Hastig: hasty, impatient: To act rashly without having considered the consequences; unsettled, jumpy, nervous.
Eile mit Weile translates roughly “take your time when moving quickly”. The Germans believe that good work can be completed sooner by taking your time, working thoroughly, avoiding mistakes whose correction will require more time. Eile mit Weile is for the Germans not a contradiction in terms but a proven approach.
Another common figure of speech in German is mit dem Kopf durch die Wand, literally to try to go through the wall with your head. It signals a lack of sophistication, of imagination, of the ability to navigate around barriers. Those who attempt mit dem Kopf durch die Wand are seen as stubborn, unreflective, rough, intellectually lazy. These are not compliments in the German culture.
Geduld: patience; to bear, to carry; calm and self-controlled acceptance of something which is uncomfortable or could take a long time. Geduld – patience – is required especially in professions whose results come at a much later time. Geduld is also required when work involves much trial and error.
Geduld is critical to being a parent. It is particularly important in any kind of research and development, where most experiments fail. Artists and musicians have to be patient people in order to stay focused over many years of training.
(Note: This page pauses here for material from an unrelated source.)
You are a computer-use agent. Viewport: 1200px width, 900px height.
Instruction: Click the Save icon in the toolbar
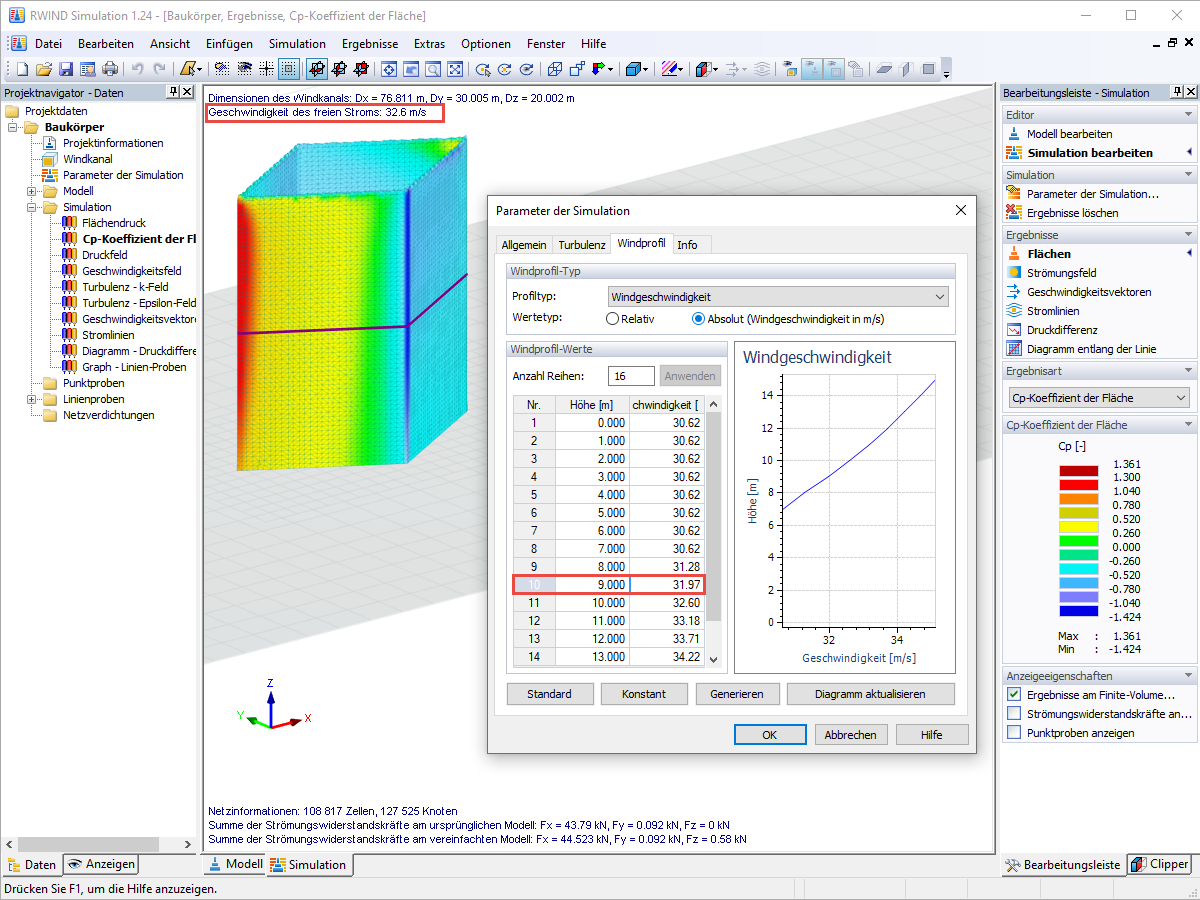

Investigators also have to possess Geduld, knowing that many cases go either unsolved or are solved after years of painstaking work.
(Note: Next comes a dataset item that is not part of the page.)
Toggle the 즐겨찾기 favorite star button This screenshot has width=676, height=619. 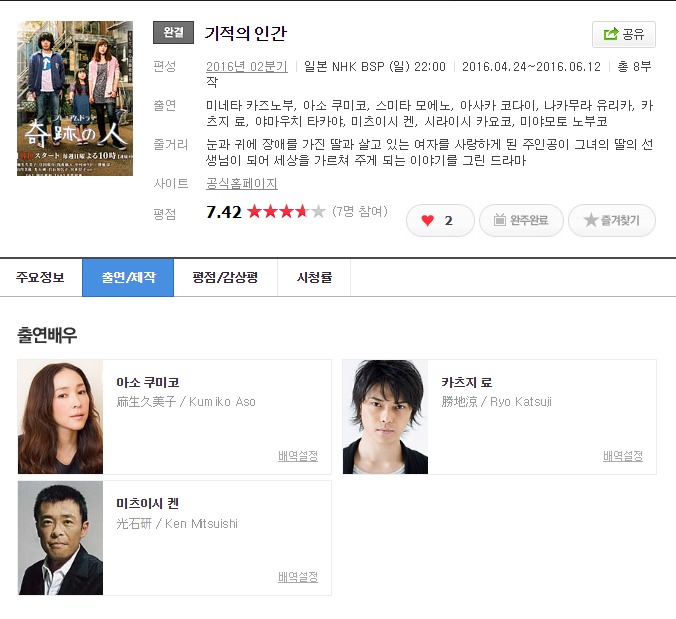tap(611, 220)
Vorbereiten: to prepare: to orient oneself to something; to make oneself capable; to complete necessary work ahead of time, in anticipation of; to prepare or develop oneself.
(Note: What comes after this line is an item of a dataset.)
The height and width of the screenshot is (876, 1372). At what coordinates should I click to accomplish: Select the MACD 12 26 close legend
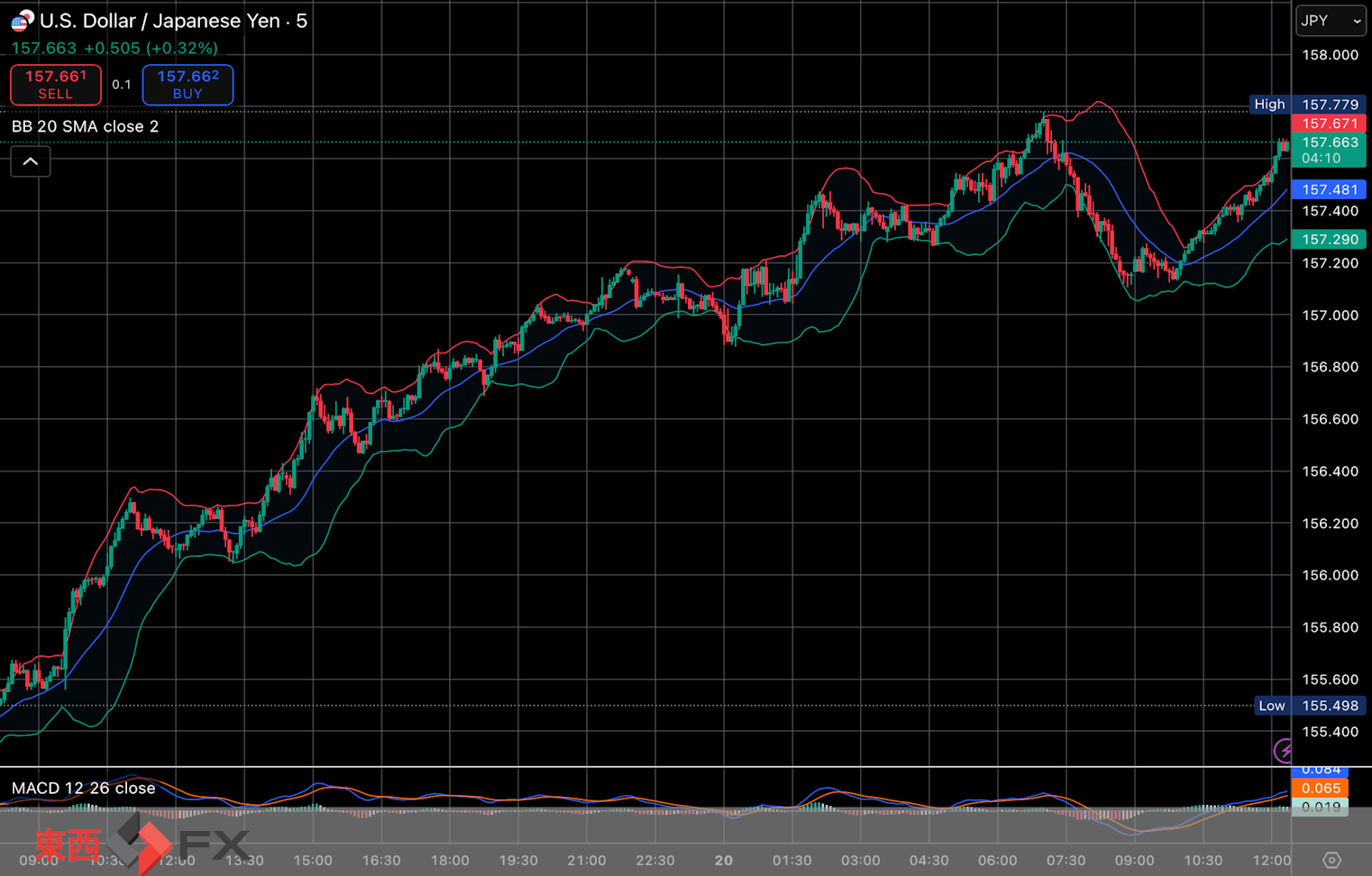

Germans plan. They place great value on preparation. Was man im Kopf nicht hat, muss man in den Füssen haben translates roughly as “What one doesn‘t have in their head, they need to have in their feet”, meaning those who are unprepared have to hustle here and there in order to complete their tasks.
Being unprepared slows down the work of the other colleagues, threatens the execution of the overall plan, forces a rescheduling of work results. Germans feel very uncomfortable when a plan is poorly executed.
Before a German begins a specific task the tools have been laid out, the job description and requirements have been thoroughly read, all the necessary pieces have been assembled, the work plan is pinned on the wall above the workbench, so to speak. The work is then completed in a timely fashion and with an eye on quality.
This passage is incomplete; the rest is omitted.